Problem details:
Extract the entries below verbatim, starting with the line that contains "This screenshot has width=1068, height=607." and going on through the line that contains "Looking at the screenshot, I should pos(425,620).", and nothing else.

Given data:
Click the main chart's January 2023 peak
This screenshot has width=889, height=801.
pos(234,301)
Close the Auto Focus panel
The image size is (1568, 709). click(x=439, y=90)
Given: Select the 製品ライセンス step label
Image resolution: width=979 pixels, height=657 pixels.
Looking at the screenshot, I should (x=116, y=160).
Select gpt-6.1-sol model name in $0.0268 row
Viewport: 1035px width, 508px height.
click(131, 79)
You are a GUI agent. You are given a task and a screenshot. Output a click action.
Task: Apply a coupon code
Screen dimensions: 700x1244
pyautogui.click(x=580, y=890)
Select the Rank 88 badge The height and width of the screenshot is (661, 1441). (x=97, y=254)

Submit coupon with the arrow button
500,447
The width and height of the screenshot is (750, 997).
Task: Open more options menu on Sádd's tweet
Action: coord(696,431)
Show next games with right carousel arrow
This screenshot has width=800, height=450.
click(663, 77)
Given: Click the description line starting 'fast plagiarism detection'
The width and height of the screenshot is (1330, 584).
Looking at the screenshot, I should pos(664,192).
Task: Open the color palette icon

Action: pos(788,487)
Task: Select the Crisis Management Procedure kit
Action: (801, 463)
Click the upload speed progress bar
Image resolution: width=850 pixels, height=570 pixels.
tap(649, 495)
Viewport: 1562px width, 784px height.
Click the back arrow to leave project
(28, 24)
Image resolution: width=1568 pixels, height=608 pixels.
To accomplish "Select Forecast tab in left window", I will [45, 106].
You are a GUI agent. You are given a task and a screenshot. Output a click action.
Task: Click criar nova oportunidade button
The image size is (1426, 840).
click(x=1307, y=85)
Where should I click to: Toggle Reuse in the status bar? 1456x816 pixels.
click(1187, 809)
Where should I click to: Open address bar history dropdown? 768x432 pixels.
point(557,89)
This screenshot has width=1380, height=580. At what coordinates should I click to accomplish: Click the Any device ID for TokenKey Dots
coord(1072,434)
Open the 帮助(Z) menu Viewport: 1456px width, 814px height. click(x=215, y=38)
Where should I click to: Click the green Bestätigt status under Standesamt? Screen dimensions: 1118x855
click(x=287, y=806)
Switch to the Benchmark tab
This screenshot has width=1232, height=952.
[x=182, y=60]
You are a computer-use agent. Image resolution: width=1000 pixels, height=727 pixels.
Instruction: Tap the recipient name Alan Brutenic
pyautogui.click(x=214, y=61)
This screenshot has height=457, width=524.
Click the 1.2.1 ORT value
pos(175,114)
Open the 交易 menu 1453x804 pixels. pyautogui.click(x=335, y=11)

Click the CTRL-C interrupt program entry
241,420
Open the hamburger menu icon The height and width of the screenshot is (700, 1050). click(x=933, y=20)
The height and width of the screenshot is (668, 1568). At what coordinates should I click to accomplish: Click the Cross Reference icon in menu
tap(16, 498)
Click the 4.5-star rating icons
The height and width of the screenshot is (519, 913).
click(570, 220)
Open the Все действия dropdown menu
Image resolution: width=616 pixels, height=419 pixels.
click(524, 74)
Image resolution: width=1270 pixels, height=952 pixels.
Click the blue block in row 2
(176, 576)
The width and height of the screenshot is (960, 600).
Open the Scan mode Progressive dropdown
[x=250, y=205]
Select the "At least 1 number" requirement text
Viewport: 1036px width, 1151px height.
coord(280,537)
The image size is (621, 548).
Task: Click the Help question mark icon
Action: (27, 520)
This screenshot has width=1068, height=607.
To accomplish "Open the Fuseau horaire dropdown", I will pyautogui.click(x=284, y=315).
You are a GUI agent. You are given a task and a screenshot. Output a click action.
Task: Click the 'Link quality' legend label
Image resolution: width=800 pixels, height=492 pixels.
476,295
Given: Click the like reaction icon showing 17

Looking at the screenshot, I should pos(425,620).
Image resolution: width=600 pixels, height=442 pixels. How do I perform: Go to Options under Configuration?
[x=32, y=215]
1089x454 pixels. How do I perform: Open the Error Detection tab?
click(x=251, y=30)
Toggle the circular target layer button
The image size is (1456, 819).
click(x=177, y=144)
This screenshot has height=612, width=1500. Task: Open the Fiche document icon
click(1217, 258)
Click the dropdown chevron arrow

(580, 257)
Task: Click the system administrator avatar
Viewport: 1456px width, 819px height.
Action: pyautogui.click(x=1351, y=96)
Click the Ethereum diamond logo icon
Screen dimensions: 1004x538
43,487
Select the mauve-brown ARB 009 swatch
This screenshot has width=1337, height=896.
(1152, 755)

Problem solution:
This screenshot has width=1068, height=607.
To accomplish "Open the Fuseau horaire dropdown", I will pyautogui.click(x=284, y=315).
You are a GUI agent. You are given a task and a screenshot. Output a click action.
Task: Click the 'Link quality' legend label
Image resolution: width=800 pixels, height=492 pixels.
476,295
Given: Click the like reaction icon showing 17

Looking at the screenshot, I should pos(425,620).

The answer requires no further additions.